Scientific classification
- Kingdom: Animalia
- Phylum: Chordata
- Class: Actinopterygii
- Order: Cyprinodontiformes
- Family: Nothobranchiidae
- Genus: Nothobranchius
- Species: N. patrizii
- Binomial name: Nothobranchius patrizii (Vinciguerra, 1927)
- Synonyms: Fundulus patrizii Vinciguerra, 1927

= Blue notho =

- Authority: (Vinciguerra, 1927)
- Conservation status: LC
- Synonyms: Fundulus patrizii Vinciguerra, 1927

Species of fish

The blue notho, or Patrizi's notho (Nothobranchius patrizii) is a species of killifish in the family Nothobranchiidae. It is found in Kenya and Somalia.

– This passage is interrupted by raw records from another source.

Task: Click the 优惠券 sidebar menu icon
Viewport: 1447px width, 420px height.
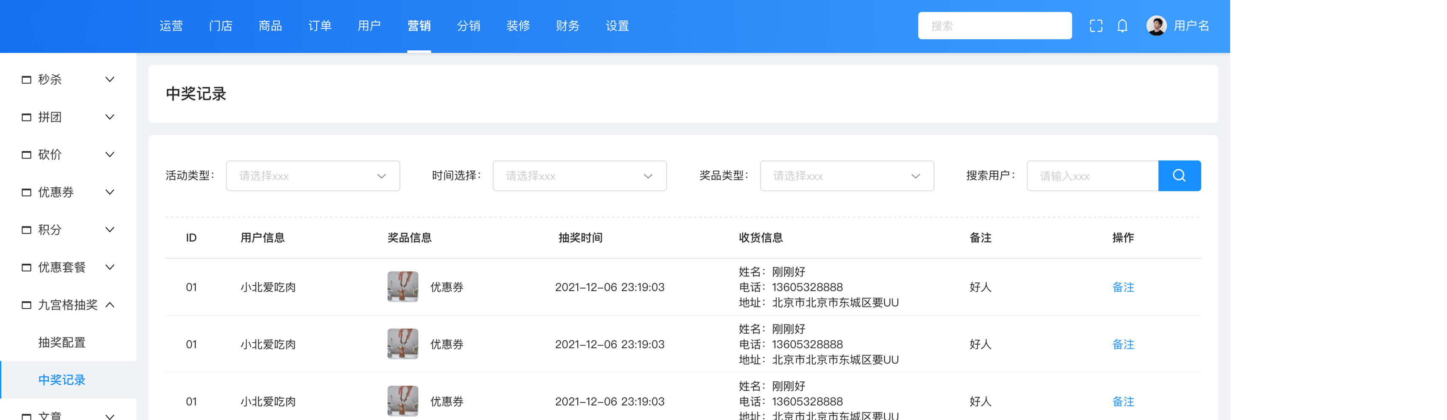Action: pos(26,193)
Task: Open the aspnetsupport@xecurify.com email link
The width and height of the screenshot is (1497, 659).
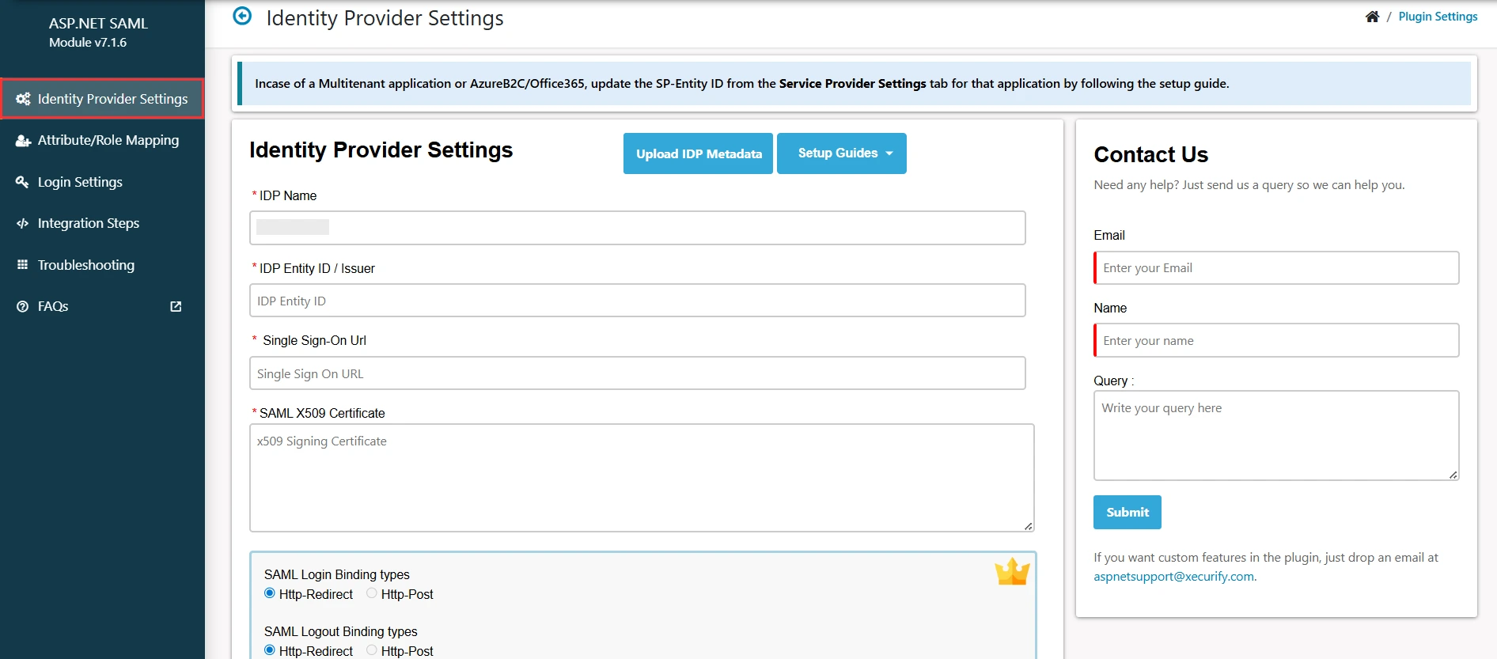Action: point(1173,577)
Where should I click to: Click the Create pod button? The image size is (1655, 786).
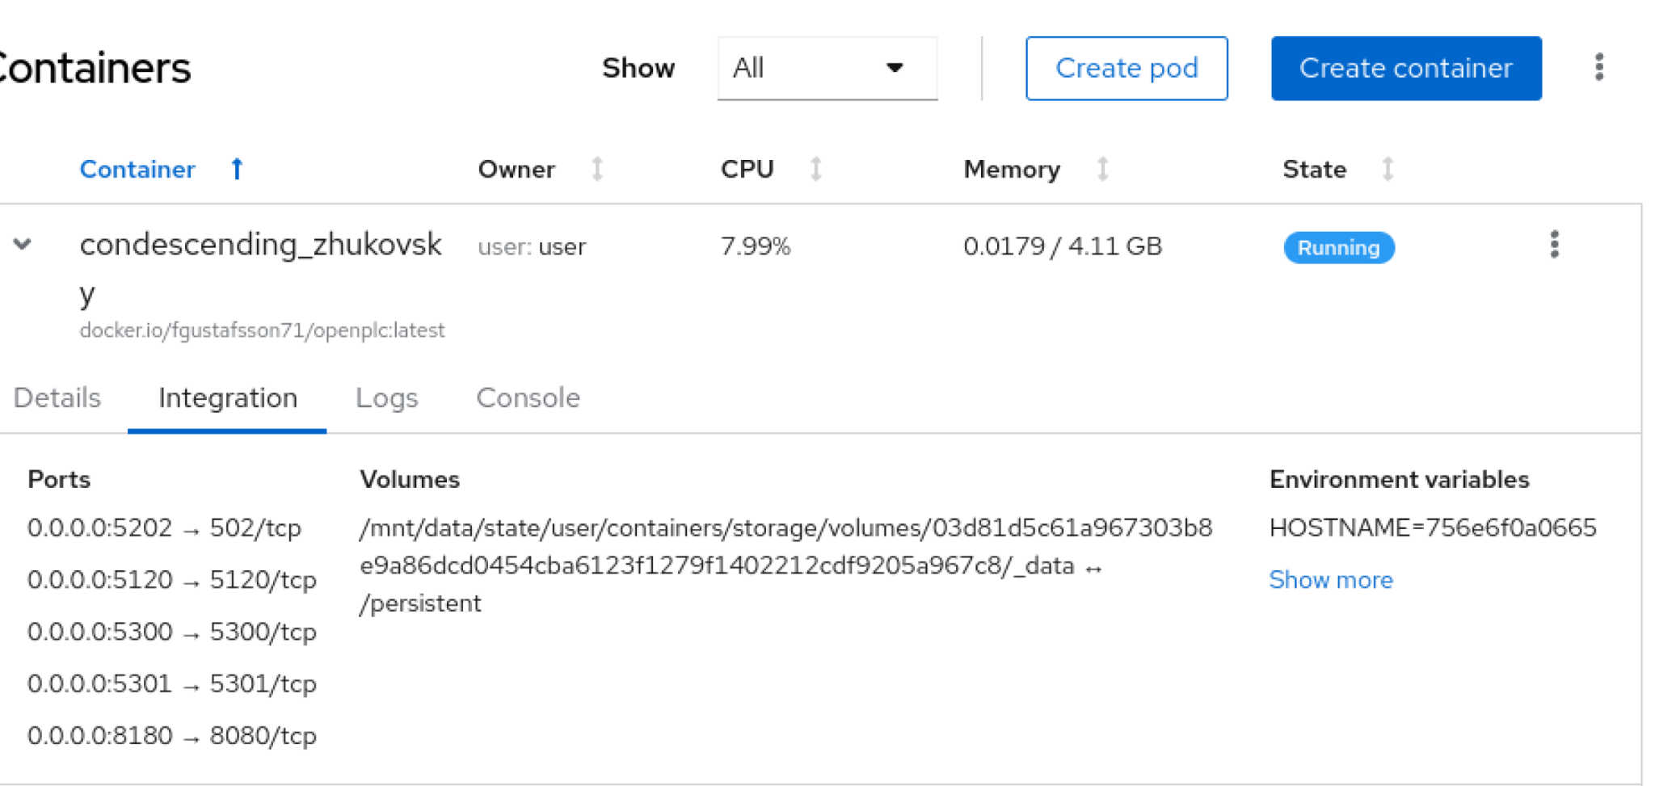coord(1126,68)
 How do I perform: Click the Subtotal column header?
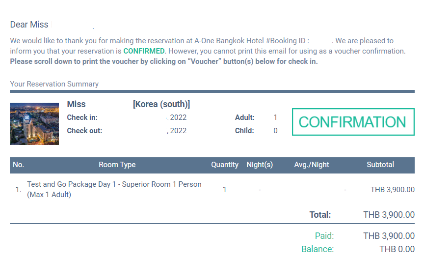point(380,165)
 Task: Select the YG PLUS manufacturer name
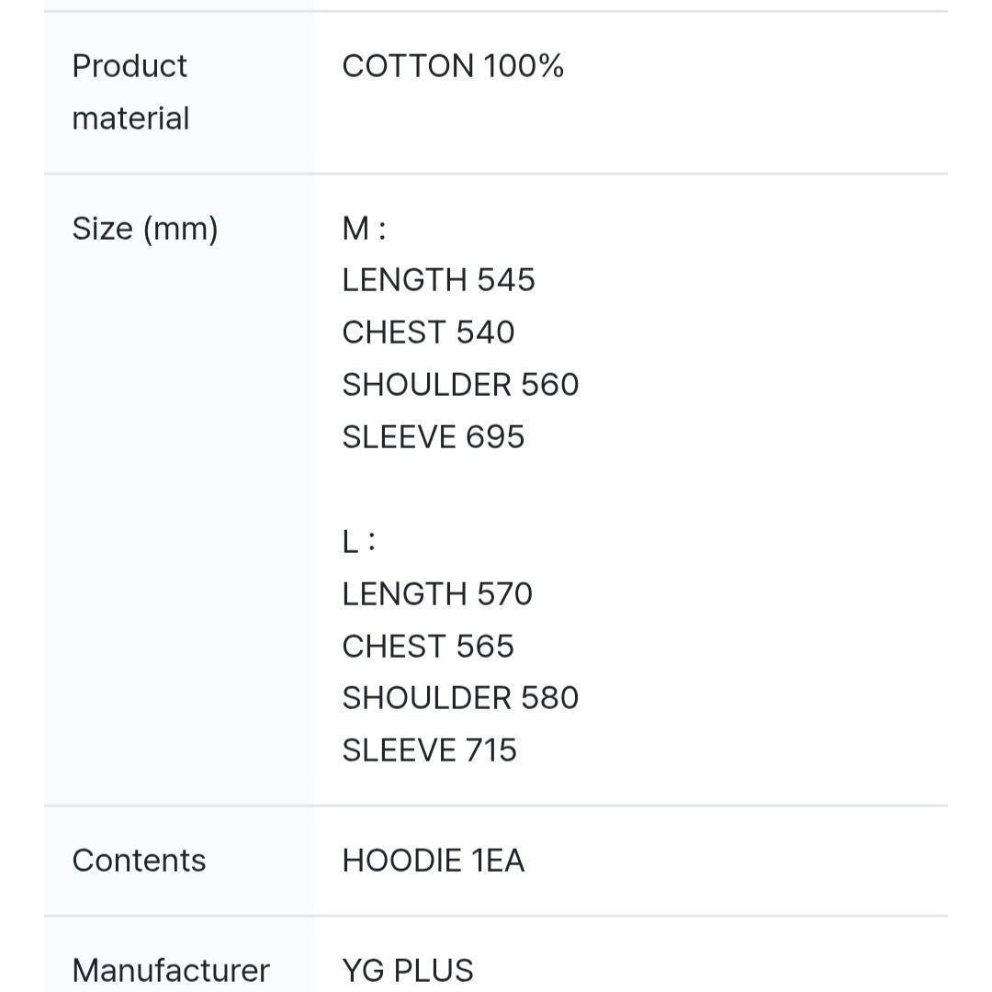pos(408,970)
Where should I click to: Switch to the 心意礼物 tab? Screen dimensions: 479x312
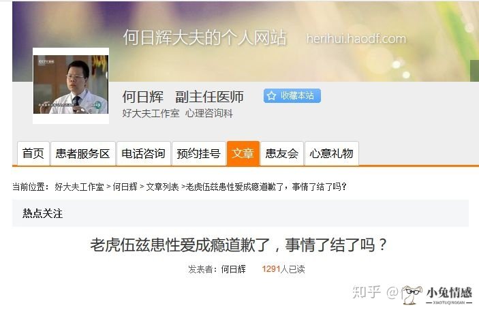[332, 153]
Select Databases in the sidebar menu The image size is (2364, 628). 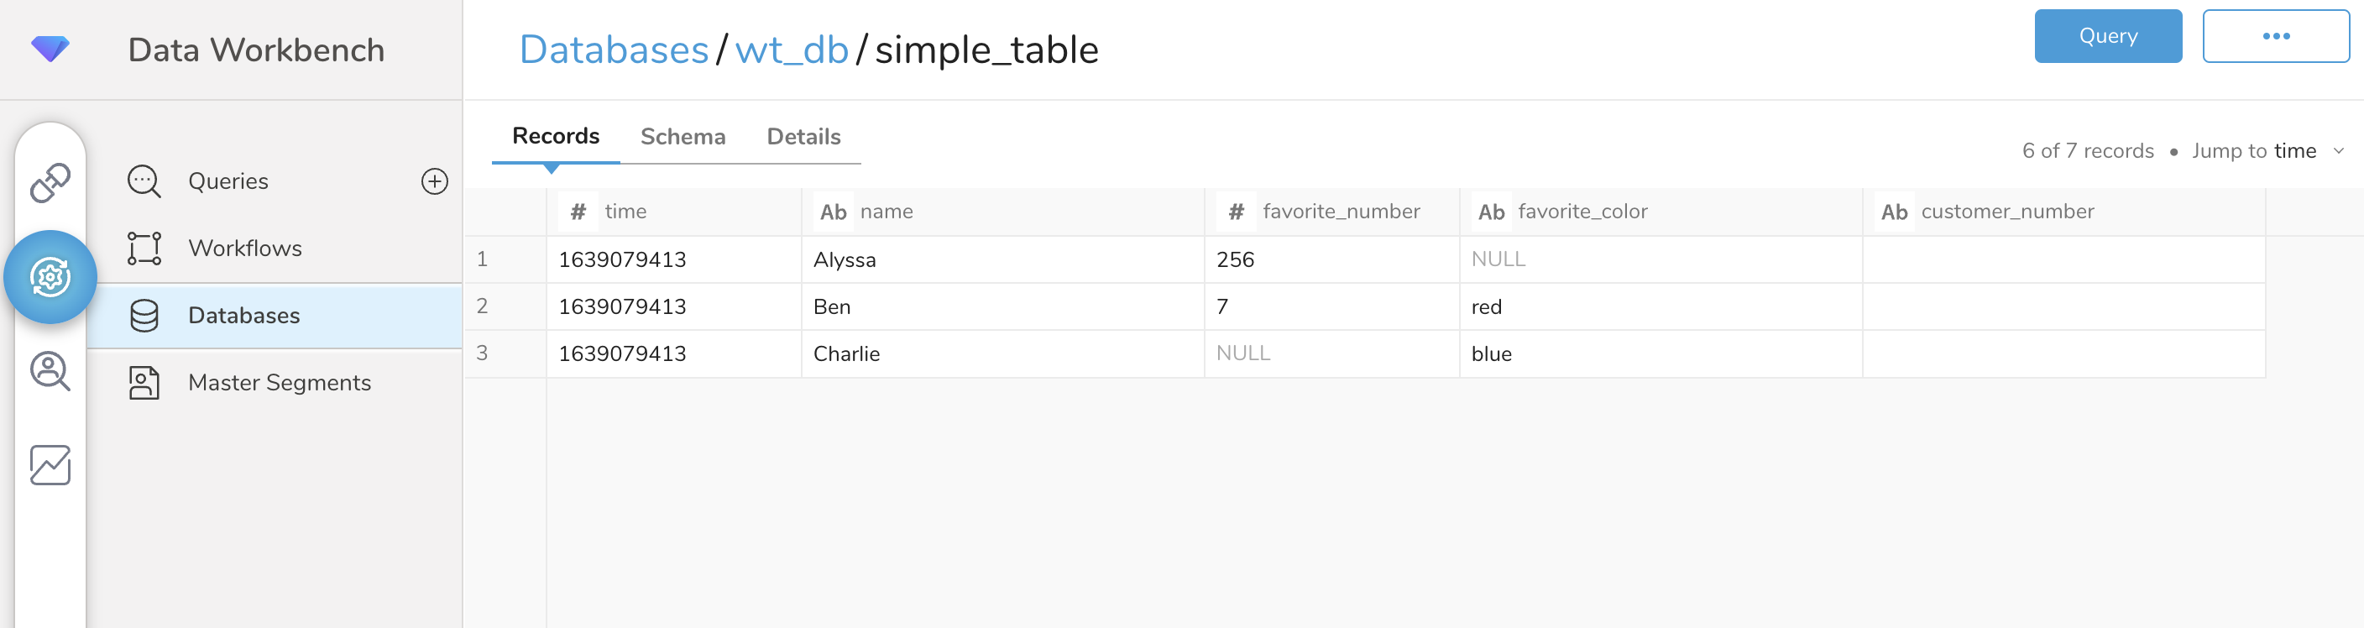[x=243, y=315]
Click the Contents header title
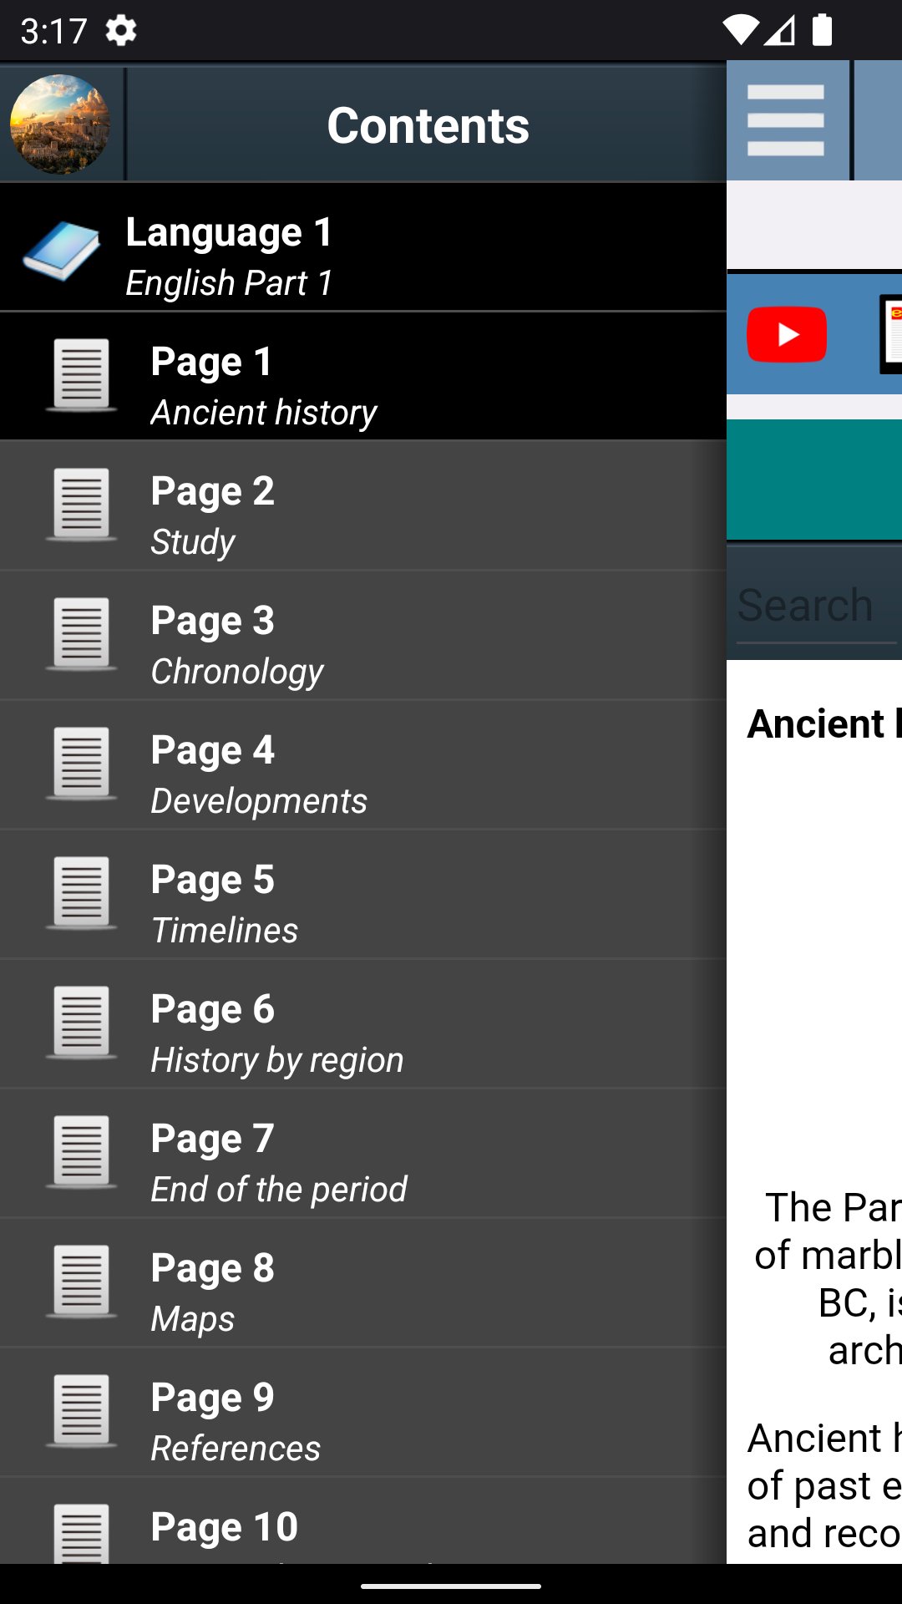This screenshot has height=1604, width=902. (428, 125)
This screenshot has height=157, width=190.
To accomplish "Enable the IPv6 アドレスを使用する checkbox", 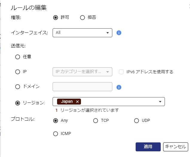I will 121,72.
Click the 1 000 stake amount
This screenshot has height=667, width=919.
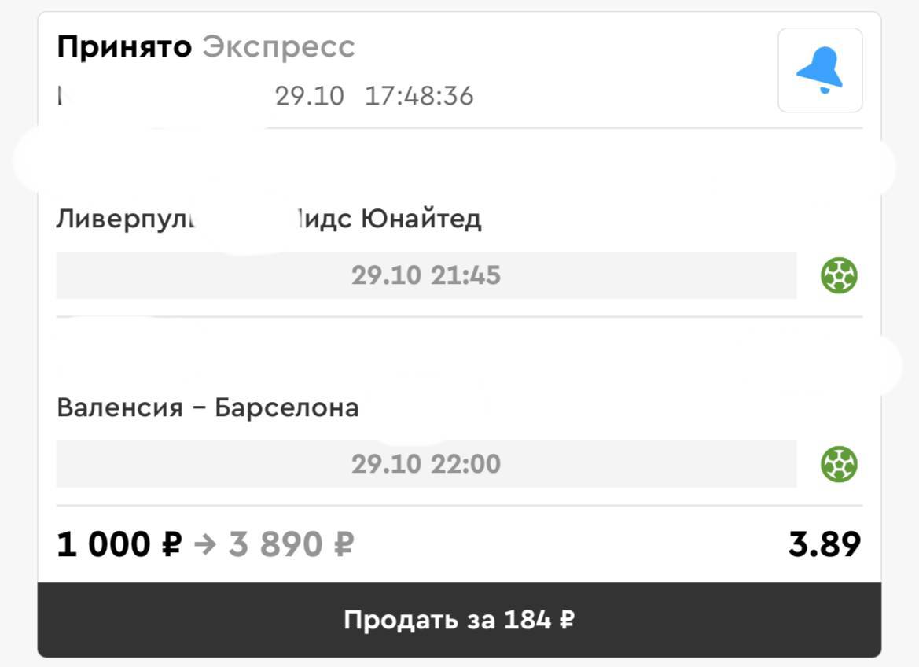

Its natural habitat is running water. The males are usually around 5.0 cm. In the aquarium the females lay their eggs on bottom peat. This species was described as Fundulus patrizii by Decio Vinciguerra in 1927 with a type locality of the Harenaga swamps, near mouth of the Juba River in southern Somalia. Vinciguerra gave this fish the specific name of patrizii in honour of the collector of the type Saverio Patrizi Naro Montoro (1902-1957), an Italian explorer, zoologist and speleologist.